▶ **EXTRACTED INFORMATION**
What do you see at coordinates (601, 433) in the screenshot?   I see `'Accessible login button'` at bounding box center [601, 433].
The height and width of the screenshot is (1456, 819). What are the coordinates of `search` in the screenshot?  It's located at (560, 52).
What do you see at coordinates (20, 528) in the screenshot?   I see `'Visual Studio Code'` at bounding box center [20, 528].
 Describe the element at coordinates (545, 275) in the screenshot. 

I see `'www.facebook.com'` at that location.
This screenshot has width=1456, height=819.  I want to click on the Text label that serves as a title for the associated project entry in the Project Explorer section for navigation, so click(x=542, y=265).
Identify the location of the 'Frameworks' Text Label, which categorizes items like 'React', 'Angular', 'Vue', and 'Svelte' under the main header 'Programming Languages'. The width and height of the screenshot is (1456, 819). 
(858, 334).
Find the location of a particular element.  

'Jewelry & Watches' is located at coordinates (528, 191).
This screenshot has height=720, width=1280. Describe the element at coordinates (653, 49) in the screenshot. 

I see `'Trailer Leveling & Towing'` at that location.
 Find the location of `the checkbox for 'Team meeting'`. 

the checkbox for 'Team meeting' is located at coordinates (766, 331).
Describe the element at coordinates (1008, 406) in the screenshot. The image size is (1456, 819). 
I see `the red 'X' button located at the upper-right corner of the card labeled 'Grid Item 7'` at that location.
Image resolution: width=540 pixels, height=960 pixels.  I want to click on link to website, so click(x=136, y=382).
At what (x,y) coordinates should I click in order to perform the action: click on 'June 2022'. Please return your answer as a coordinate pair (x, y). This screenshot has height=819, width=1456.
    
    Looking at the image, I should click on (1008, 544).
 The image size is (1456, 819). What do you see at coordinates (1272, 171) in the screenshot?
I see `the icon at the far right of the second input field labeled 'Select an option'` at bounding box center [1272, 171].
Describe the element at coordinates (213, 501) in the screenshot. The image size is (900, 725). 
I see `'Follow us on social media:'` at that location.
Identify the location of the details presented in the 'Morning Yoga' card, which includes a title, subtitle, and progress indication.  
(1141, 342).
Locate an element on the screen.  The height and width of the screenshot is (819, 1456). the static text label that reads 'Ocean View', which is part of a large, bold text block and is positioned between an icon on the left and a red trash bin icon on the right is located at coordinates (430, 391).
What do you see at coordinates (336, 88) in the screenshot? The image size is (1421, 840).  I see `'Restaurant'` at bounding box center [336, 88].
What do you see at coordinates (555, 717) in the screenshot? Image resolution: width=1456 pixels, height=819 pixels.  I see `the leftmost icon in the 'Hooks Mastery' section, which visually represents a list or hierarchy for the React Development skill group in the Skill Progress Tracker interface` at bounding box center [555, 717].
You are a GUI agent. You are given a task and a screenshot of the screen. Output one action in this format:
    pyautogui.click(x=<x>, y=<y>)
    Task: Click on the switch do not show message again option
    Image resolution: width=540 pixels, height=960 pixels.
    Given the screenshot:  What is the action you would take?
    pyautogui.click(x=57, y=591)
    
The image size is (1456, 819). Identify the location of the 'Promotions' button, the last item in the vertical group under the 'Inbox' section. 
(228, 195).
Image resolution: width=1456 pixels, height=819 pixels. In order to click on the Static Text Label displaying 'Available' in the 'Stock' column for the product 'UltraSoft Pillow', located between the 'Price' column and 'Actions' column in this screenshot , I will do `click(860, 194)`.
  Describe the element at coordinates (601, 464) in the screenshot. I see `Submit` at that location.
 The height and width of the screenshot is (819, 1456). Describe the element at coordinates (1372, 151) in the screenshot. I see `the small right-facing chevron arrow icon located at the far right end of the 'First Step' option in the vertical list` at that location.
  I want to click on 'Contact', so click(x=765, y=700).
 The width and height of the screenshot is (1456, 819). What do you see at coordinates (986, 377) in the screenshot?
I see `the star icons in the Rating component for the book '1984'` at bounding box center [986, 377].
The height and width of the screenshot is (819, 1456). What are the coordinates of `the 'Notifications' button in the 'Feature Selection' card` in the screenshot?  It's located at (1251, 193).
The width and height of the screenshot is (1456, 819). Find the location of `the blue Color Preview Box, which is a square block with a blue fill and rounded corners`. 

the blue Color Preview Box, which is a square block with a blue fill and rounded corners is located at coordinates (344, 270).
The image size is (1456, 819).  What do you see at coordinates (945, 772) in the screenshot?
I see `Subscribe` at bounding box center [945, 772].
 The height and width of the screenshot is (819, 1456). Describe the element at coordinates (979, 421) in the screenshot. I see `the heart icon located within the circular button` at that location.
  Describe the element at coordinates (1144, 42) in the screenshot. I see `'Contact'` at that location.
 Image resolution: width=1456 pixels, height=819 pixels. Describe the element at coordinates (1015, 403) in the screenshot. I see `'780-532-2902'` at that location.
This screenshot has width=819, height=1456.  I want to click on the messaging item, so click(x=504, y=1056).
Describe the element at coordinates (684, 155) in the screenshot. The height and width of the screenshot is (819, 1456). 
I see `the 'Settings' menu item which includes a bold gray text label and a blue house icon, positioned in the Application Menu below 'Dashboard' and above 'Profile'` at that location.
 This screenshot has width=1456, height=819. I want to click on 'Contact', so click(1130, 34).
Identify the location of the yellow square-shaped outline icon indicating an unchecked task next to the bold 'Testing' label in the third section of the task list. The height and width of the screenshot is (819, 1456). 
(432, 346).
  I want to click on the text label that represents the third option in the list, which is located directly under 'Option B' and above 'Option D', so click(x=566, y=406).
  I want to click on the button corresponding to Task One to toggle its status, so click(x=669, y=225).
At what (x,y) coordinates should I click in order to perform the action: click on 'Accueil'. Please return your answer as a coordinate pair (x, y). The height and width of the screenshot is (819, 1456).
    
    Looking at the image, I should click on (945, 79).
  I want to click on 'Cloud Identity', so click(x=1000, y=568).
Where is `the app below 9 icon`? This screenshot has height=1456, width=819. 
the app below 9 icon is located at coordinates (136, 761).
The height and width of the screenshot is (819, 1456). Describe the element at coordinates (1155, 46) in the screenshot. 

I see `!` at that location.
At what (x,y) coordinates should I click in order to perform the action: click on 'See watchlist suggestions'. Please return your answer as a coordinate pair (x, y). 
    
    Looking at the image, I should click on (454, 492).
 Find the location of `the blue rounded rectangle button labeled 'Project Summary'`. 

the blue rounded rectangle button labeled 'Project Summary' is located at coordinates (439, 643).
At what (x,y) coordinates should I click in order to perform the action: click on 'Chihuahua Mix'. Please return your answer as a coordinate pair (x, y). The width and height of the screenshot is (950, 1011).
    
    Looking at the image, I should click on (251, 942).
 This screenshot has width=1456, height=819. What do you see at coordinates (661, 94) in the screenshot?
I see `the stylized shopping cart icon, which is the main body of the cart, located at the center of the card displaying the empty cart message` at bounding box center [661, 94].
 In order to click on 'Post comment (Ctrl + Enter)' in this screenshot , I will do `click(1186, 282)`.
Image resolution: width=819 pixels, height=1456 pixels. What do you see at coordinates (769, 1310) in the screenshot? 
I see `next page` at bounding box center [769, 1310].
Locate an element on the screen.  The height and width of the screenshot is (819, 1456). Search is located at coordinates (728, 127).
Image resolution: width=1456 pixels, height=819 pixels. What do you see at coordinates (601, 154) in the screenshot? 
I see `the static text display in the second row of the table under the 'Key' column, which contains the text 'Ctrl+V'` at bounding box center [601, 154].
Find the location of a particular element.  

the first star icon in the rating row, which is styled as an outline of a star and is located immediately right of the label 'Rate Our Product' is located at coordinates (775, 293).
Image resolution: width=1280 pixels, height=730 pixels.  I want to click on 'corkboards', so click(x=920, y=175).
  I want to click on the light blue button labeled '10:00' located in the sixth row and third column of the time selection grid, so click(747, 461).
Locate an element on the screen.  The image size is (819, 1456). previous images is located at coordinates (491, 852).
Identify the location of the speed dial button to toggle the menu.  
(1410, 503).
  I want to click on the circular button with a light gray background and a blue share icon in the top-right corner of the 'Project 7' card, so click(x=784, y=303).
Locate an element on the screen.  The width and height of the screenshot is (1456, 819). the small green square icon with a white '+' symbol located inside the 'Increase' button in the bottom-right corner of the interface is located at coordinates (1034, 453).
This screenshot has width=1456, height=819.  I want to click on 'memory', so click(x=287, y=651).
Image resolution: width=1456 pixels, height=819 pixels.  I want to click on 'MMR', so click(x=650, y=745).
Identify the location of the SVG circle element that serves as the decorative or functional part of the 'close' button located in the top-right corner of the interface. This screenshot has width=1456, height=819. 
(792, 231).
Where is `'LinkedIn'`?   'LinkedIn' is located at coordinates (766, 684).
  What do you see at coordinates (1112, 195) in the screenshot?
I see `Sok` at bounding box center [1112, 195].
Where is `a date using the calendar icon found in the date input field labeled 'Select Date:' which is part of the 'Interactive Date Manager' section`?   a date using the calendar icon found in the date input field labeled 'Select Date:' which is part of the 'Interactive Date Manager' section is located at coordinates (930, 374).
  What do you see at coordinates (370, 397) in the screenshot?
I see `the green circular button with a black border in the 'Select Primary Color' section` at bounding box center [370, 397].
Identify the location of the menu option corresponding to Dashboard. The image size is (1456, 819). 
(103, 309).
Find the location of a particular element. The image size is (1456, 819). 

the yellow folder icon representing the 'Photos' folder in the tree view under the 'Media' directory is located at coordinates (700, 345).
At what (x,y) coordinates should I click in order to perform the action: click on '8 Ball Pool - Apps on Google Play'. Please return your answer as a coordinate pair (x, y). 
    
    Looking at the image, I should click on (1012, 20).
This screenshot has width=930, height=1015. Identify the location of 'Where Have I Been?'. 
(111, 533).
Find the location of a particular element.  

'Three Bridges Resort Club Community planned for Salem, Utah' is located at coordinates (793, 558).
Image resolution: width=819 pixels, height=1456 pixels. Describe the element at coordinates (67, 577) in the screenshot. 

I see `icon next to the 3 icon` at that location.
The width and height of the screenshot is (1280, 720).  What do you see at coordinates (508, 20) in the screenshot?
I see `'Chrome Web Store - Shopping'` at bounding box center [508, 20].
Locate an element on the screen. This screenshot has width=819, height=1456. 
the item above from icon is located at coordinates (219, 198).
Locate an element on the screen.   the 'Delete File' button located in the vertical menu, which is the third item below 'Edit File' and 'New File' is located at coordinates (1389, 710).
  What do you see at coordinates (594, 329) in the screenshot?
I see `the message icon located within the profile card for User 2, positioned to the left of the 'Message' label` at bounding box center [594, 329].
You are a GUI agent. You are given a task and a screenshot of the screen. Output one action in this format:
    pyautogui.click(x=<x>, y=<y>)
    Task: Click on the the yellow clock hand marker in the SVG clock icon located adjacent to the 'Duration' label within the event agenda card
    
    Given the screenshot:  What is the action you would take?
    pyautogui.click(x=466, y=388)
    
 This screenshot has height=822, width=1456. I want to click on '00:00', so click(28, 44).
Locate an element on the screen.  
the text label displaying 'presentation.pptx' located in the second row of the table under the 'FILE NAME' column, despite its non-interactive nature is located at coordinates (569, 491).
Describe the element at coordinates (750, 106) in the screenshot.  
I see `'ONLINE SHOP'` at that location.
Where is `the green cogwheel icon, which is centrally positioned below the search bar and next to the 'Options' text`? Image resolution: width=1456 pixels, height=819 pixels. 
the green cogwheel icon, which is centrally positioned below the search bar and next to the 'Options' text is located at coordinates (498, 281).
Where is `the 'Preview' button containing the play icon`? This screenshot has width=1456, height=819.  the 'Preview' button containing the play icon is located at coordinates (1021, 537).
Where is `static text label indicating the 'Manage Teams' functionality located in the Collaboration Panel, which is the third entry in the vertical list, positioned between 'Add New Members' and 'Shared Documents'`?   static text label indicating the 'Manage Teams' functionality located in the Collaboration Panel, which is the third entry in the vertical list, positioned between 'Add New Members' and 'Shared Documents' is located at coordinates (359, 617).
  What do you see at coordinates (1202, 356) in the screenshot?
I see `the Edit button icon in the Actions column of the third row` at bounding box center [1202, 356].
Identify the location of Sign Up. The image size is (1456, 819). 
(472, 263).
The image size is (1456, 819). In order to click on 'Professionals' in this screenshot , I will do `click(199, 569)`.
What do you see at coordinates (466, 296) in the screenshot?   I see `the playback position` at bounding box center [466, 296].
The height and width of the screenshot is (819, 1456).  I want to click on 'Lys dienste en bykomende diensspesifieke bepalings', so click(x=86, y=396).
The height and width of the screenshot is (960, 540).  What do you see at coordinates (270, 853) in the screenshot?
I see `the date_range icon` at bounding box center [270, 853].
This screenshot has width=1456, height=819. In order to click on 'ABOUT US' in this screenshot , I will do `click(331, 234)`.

▶ **BRIEF**
Recast the records above, from the line containing "Describe the element at coordinates (684, 155)" through the line containing "the blue rounded rectangle button labeled 'Project Summary' is", as a JSON list of strings with one string per line and blank lines omitted.

▶ **COMPLETE ANSWER**
[
  "Describe the element at coordinates (684, 155) in the screenshot. The height and width of the screenshot is (819, 1456). ",
  "I see `the 'Settings' menu item which includes a bold gray text label and a blue house icon, positioned in the Application Menu below 'Dashboard' and above 'Profile'` at that location.",
  " This screenshot has width=1456, height=819. I want to click on 'Contact', so click(1130, 34).",
  "Identify the location of the yellow square-shaped outline icon indicating an unchecked task next to the bold 'Testing' label in the third section of the task list. The height and width of the screenshot is (819, 1456). ",
  "(432, 346).",
  "  I want to click on the text label that represents the third option in the list, which is located directly under 'Option B' and above 'Option D', so click(x=566, y=406).",
  "  I want to click on the button corresponding to Task One to toggle its status, so click(x=669, y=225).",
  "At what (x,y) coordinates should I click in order to perform the action: click on 'Accueil'. Please return your answer as a coordinate pair (x, y). The height and width of the screenshot is (819, 1456).",
  "    Looking at the image, I should click on (945, 79).",
  "  I want to click on 'Cloud Identity', so click(x=1000, y=568).",
  "Where is `the app below 9 icon`? This screenshot has height=1456, width=819. ",
  "the app below 9 icon is located at coordinates (136, 761).",
  "The height and width of the screenshot is (819, 1456). Describe the element at coordinates (1155, 46) in the screenshot. ",
  "I see `!` at that location.",
  "At what (x,y) coordinates should I click in order to perform the action: click on 'See watchlist suggestions'. Please return your answer as a coordinate pair (x, y). ",
  "    Looking at the image, I should click on (454, 492).",
  " Find the location of `the blue rounded rectangle button labeled 'Project Summary'`. ",
  "the blue rounded rectangle button labeled 'Project Summary' is located at coordinates (439, 643)."
]